As a result, he said “the ‘savings’ from the stamp duty holiday have been dwarfed by the impact of recent house price gains”.
Under the government's tax break between July 2020 and the end of June, the first £500,000 of a property’s value incurred no stamp duty land tax.
Gardner pointed out that for a £500,000 property which saw the same average increase as the “typical” UK property over this period, the comparable house price increase was around £57,000 against a stamp duty saving of just £15,000.
Gareth Lewis, commercial director of property lender MT Finance, echoed Gardner's thoughts.

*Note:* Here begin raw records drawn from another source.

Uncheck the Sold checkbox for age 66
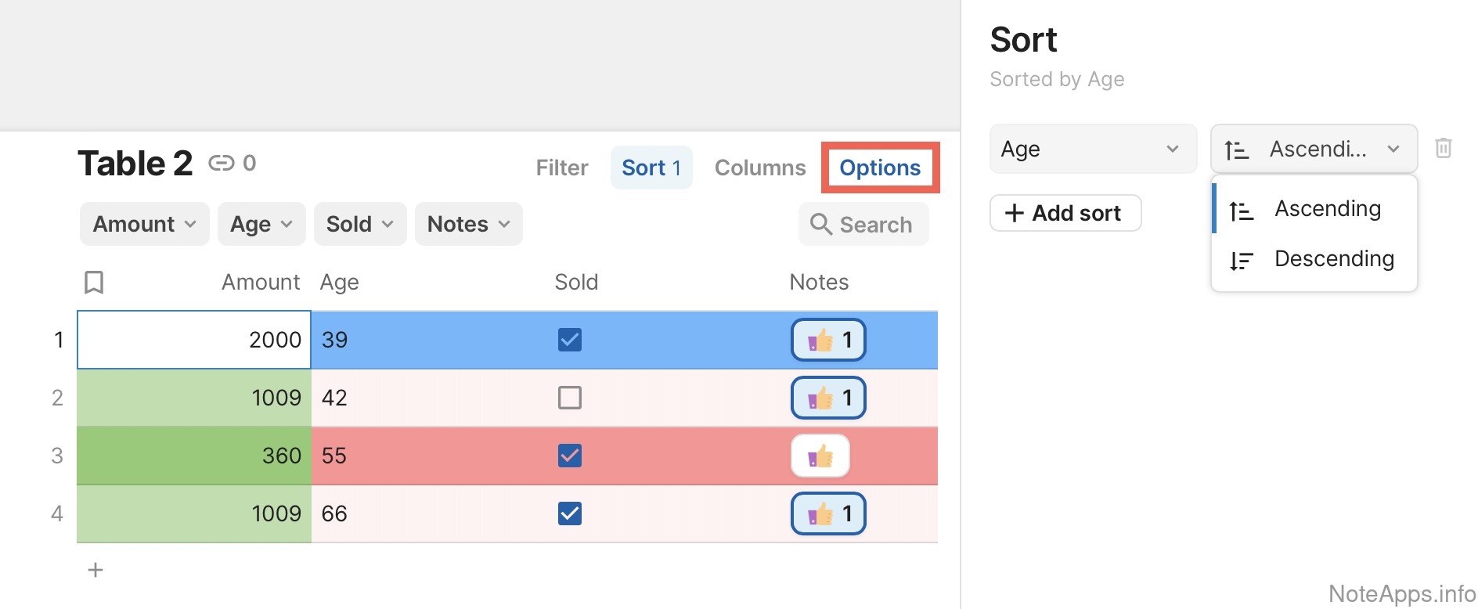Screen dimensions: 1478x609 click(569, 514)
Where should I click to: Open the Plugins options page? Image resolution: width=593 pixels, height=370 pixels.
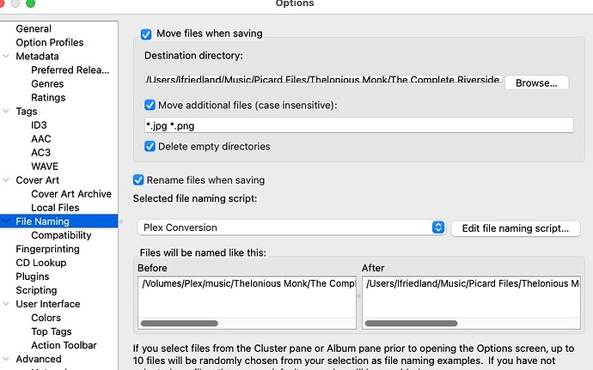coord(33,276)
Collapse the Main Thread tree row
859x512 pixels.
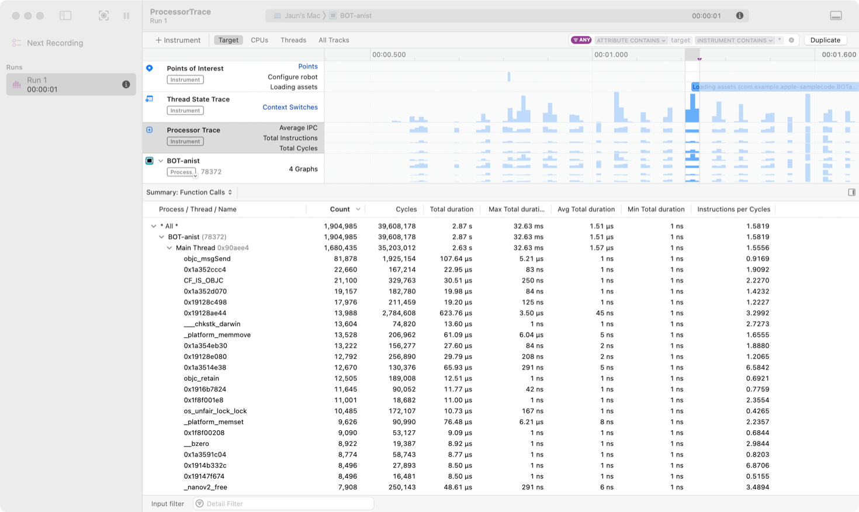tap(169, 248)
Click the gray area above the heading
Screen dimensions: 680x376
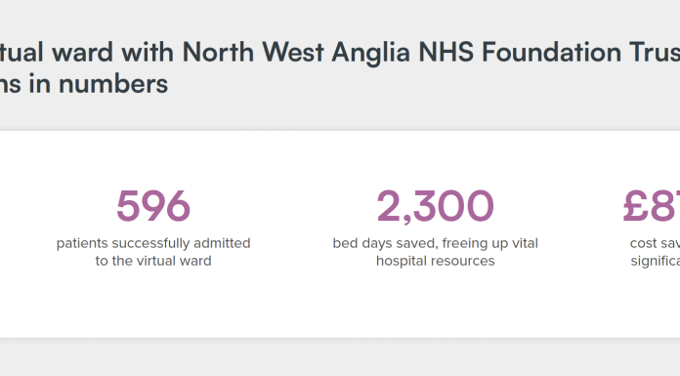[340, 18]
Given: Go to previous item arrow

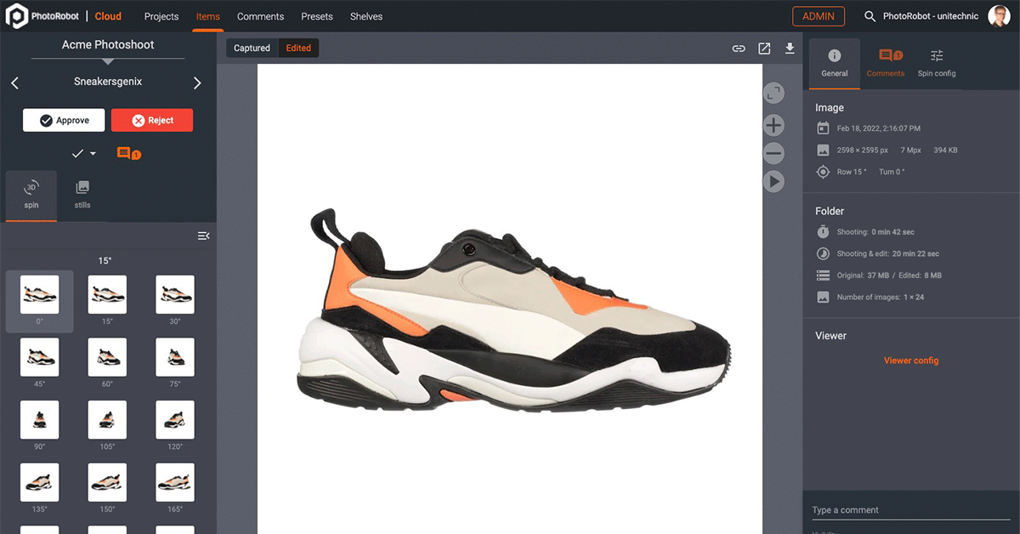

He added: “House prices haven’t fallen off a cliff. Consumer confidence is still relatively high. Buyers haven’t got to the end of June and said they are not going to proceed with a purchase any longer."
He said those who couldn’t meet the deadline “are still continuing in order to take advantage of the reduced stamp duty savings before the end of September”.
Recent research supports this observation. According to a survey commissioned by mortgage broker John Charcol, released today (July 28), two thirds of people who bought a home in the last year said the stamp duty holiday did not play a major part in their decision to buy.
The London School of Economics found the stamp duty holiday generated 140,000 “extra” transactions in the UK mortgage market, but contributed a meagre 0.1 per cent of GDP.
For the economy as a whole, LSE distinguished policy fellow Kath Scanlon said the stamp duty tax holiday probably wasn’t “so much” worthwhile due to the spike in house prices, compared to how worthwhile it was for the industry and its employers.
Looking to the next month, Lewis said: “August’s figures could well fall again because of the time of year, with many people trying to get away on holiday.
“It will be interesting to see what happens in September, and whether that final push to take advantage of the tail end of the stamp duty holiday will provide some further stimulus to get over the line, keeping prices high.”
Meanwhile chief executive of property consultancy SPI Capital, Anna Clare Harper, warned the pace of growth “makes ‘affordable home ownership’ for most younger and less well-off people unlikely”.